▶ _Aim_
Pick out and copy each line in the material below that contains the string "Select".

▶ _Input records_
'''

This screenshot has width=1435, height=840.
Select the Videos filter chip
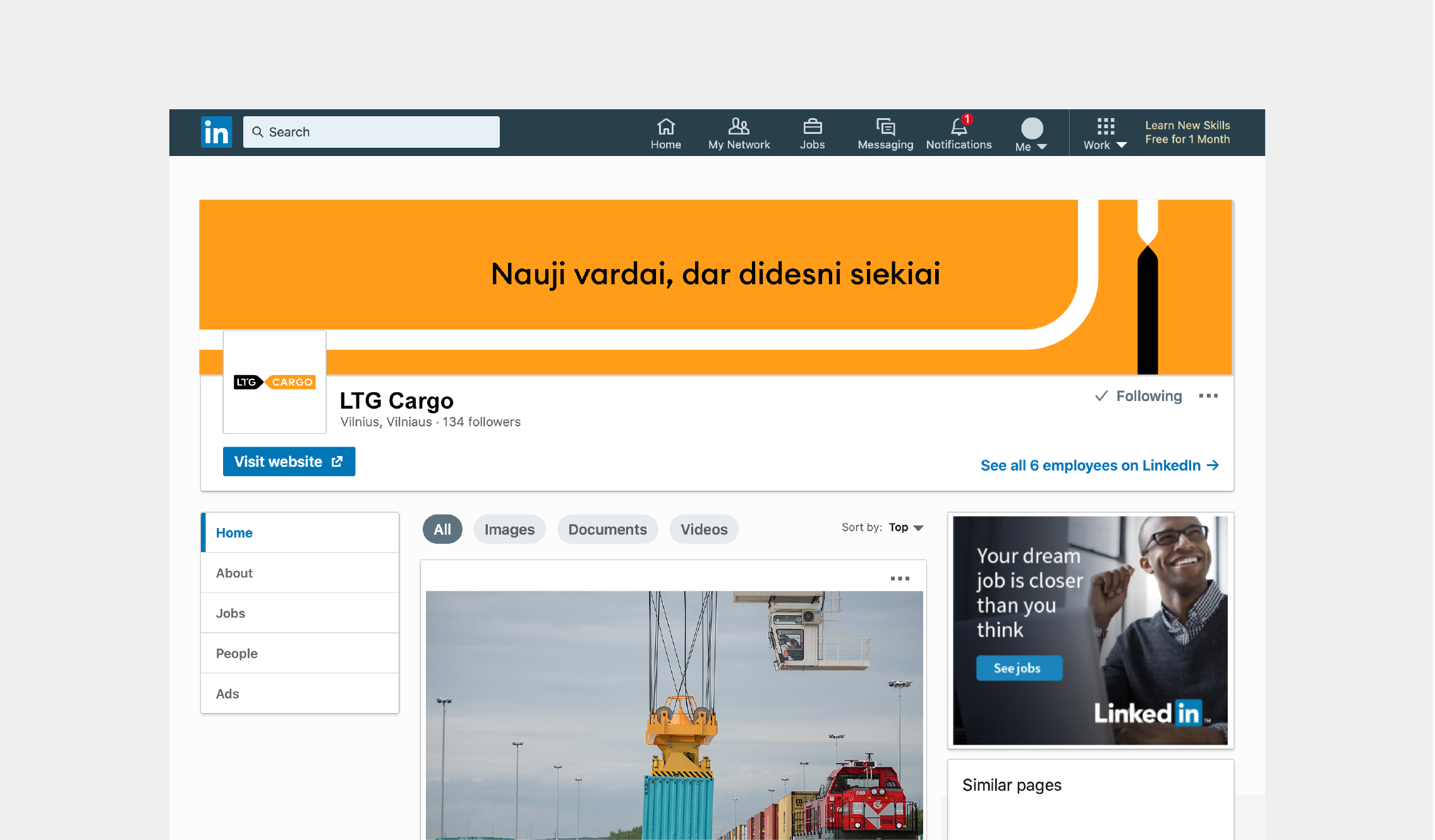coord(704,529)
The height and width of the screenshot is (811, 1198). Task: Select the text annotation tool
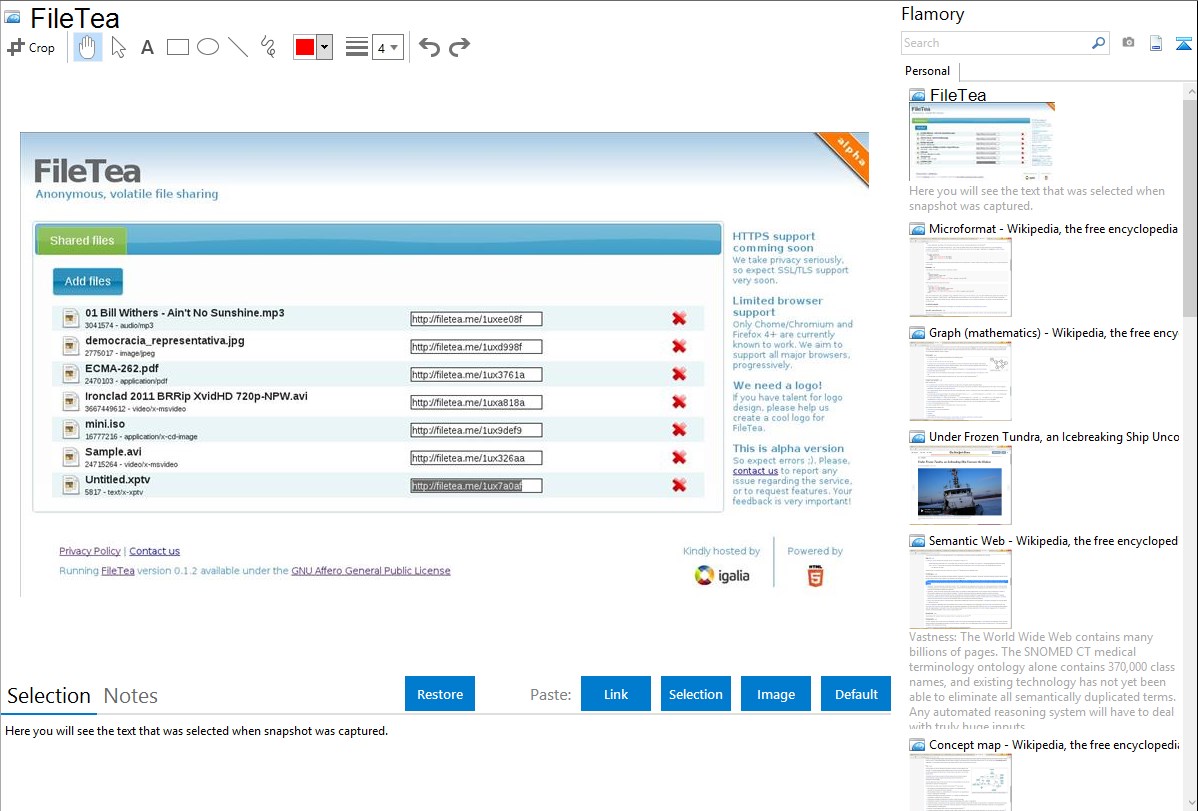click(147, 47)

'''
'''

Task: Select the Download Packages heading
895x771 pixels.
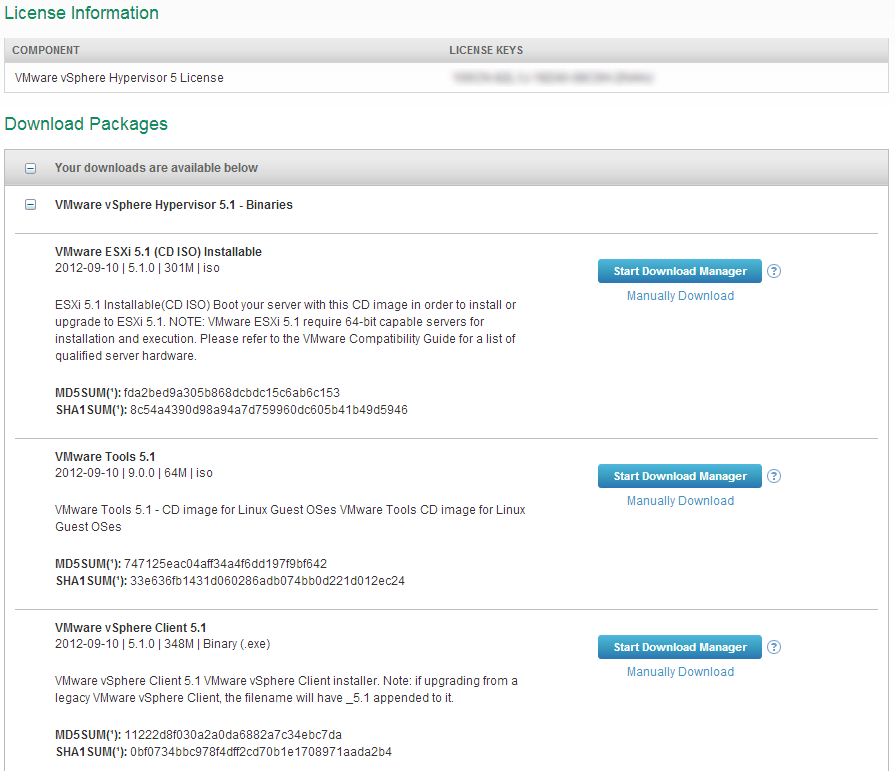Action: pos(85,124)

'''

▶ _Exercise solution_
Select the Videos filter chip
The height and width of the screenshot is (811, 1198). Task: Select the text annotation tool
Task: Select the Download Packages heading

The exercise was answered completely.